When the City of Oakland sold the Henry J. Kaiser Convention Center to the City’s dying redevelopment agency for $29 million last May, most observers saw through the shell game and figured that it would only be a matter of time before the state’s Department of Finance came looking for the money. Now we know that the raid is happening, thanks to Mayor Jean Quan’s warnings to the City Council this week. For more background on what got Oakland to this point, I’ll point you to two past blog posts.
- Quan takes it down to the wire (6/15/11)
- State bills Oakland $29 million for Henry J. Kaiser Center sale (5/29/12)
As Oakland scrambled to deal with the ramifications of redevelopment’s demise, the City sought creative ways to move money around to fund basic city services. Methods included using redevelopment money to pay for items that would have normally be covered by the general fund, and transfers like HJKCC. State Controller John Chiang warned cities doing such transfers that if they felt that assets would be at risk for seizure, those assets should be placed in a reserve, which Oakland did to the tune of $30 million.

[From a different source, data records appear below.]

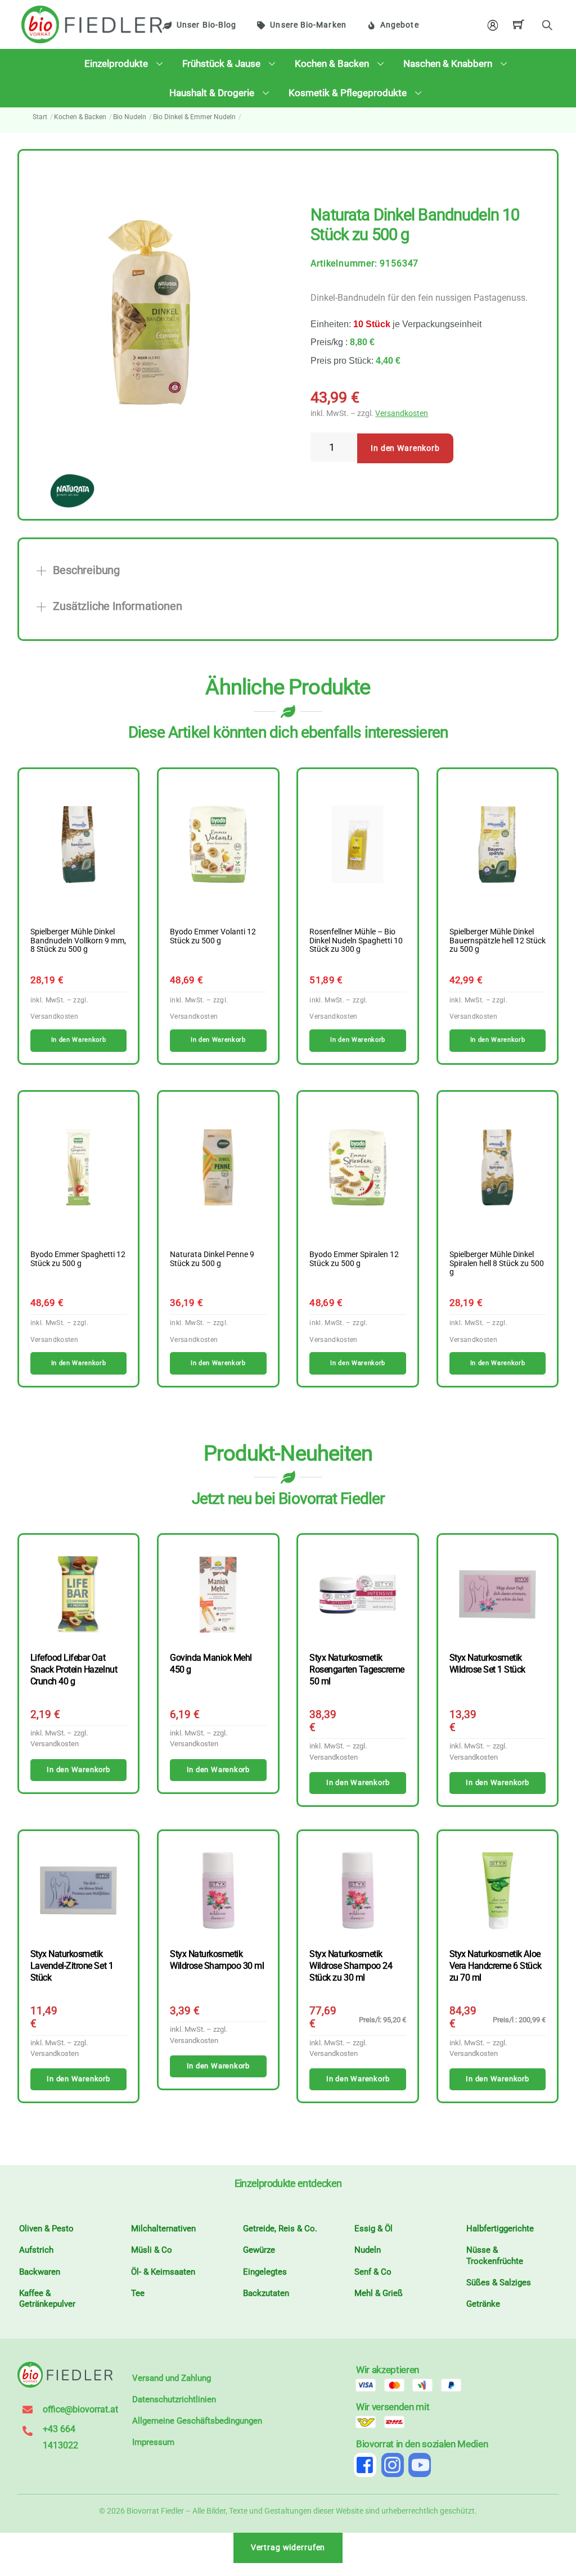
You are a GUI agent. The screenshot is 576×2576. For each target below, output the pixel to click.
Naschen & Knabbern (447, 63)
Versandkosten (401, 413)
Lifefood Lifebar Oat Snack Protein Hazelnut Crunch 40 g (73, 1669)
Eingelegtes (265, 2272)
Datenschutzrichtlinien (174, 2399)
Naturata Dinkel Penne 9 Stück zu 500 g (212, 1259)
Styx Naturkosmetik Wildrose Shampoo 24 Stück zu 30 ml (350, 1966)
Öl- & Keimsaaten (163, 2272)
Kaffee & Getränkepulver (47, 2299)
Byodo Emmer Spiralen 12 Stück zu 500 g (354, 1259)
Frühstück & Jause (221, 63)
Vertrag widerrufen (288, 2547)
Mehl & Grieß (378, 2293)
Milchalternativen (163, 2229)
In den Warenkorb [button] (78, 1039)
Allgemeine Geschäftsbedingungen (197, 2421)
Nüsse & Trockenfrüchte (494, 2255)
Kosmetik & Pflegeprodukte (348, 92)
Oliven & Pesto (46, 2229)
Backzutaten (266, 2293)
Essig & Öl (373, 2229)
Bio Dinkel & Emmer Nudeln (194, 117)
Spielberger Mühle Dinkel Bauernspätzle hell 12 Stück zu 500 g (497, 941)
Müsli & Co (151, 2250)
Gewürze (259, 2250)
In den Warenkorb (405, 448)
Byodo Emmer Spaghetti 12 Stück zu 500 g (77, 1259)
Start (40, 117)
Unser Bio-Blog (206, 25)
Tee (138, 2293)
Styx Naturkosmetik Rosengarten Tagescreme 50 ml (356, 1669)
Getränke (483, 2304)
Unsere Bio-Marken (308, 25)
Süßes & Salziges (498, 2282)
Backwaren (39, 2272)
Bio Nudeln (129, 117)
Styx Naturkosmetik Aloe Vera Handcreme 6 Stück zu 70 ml (495, 1966)
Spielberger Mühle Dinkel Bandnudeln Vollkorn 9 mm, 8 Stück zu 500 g (78, 941)
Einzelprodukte (116, 63)
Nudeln (367, 2250)
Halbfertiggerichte (500, 2229)
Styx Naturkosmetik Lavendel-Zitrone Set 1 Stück (71, 1966)
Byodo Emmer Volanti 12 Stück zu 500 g (213, 937)
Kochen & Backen (332, 63)
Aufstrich (36, 2250)
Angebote (399, 25)
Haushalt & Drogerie (211, 92)
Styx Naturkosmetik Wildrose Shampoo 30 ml (217, 1960)
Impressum (153, 2442)
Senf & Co (373, 2272)
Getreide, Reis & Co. (280, 2229)
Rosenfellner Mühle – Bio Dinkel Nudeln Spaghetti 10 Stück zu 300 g (356, 941)
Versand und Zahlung (171, 2378)
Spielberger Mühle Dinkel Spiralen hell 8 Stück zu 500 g (496, 1263)
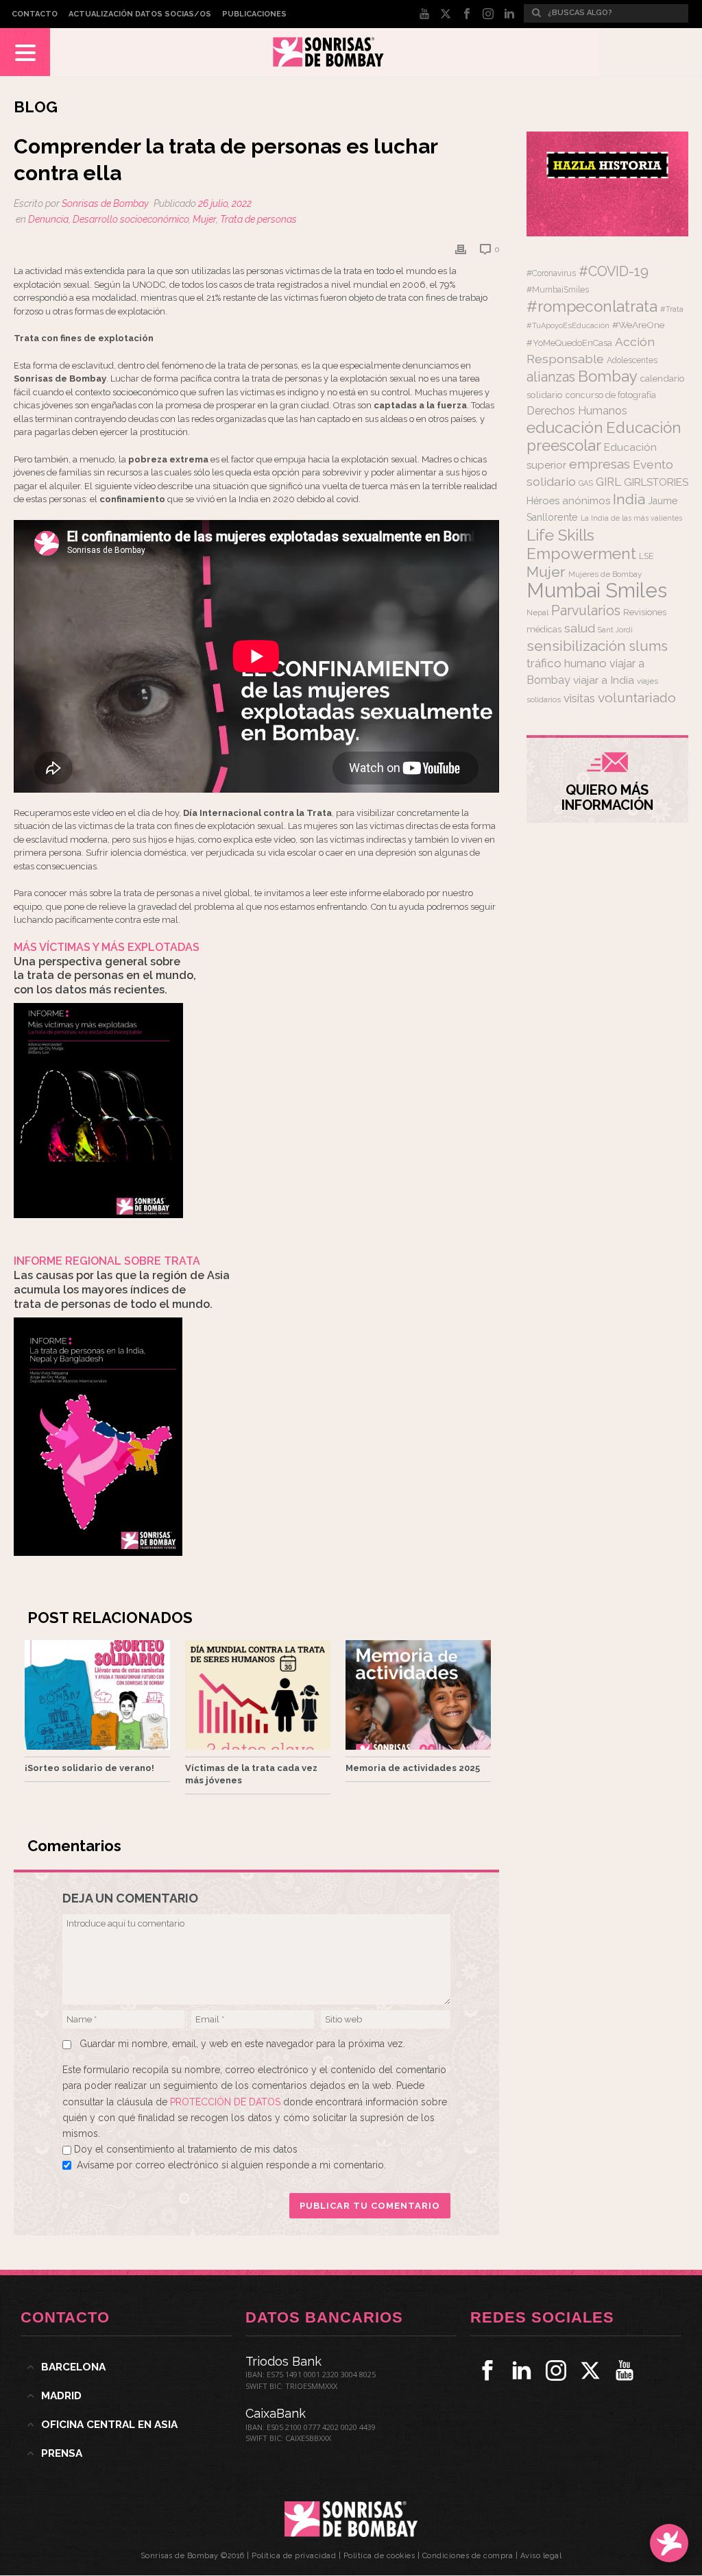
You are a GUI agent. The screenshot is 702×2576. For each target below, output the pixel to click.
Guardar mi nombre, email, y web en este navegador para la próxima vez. (242, 2043)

In 2012, the City received a large uptick in tax revenues, bringing its surplus to over $80 million including the reserve. Quan expressed confidence about the surplus.
Even under the worst-case scenario, we have $45 million in reserves. We can cover this.
That worst-case scenario is approaching soon, as the seizures will occur, short-term benefits deals cut with unions to help balance the budget are set to expire, major unfunded pension liabilities loom, and the City works to maintain and add to police staffing. During Tuesday’s City Council meeting, a large union contingent was in attendance to protest any notions of prolonged or additional concessions.
Oakland made a huge mistake in 2011 in assuming that a crippled form of redevelopment would be allowed if bills AB 1x 26 & 27 passed. The nightmare scenario came to fruition when AB 1X 27 was ruled unconstitutional, leaving no avenue for future RDA activities. In addition to the state coming down on the HJKCC deal, the DoF asked Oakland to return $18 million of RDA money in January. All told, Oakland could be dealing with a new $50+ million hole that will go straight to future budgets. Unlike some of the other illegal transfers such as the ballpark land in San Jose, Oakland’s problems are related to cash that was either allocated or spent. The City still has the reserve that can backfill most of the hole, but it will put other parts of the budget at risk and jeopardize other projects, including broad development initiatives such as Coliseum City. Land transfers are a different case in that they don’t have to be liquidated unless the DoF determines that a city has come up so short that a fire sale is needed. In many cases, it’s merely a matter of determining that a piece of land has to be taxed normally instead of being placed in a RDA-style tax increment scenario.
Howard Terminal is owned by the Port while the Coliseum is jointly owned by the City and Alameda County. Neither HT nor Coliseum City are at greater risk in terms of feasibility due to the coming raid. However, it’s possible that the budget crunch will cause additional funding for pre-dev work at HT or CC to be rerouted elsewhere as both fall down the priority list in favor of more pressing matters. That already happened once with Victory Court in 2011, and we all know what happened with that plan.
The full impact of the RDA seizure and clawback won’t be known until the DoF releases its final report on Oakland and the City bakes the impact into its next budget.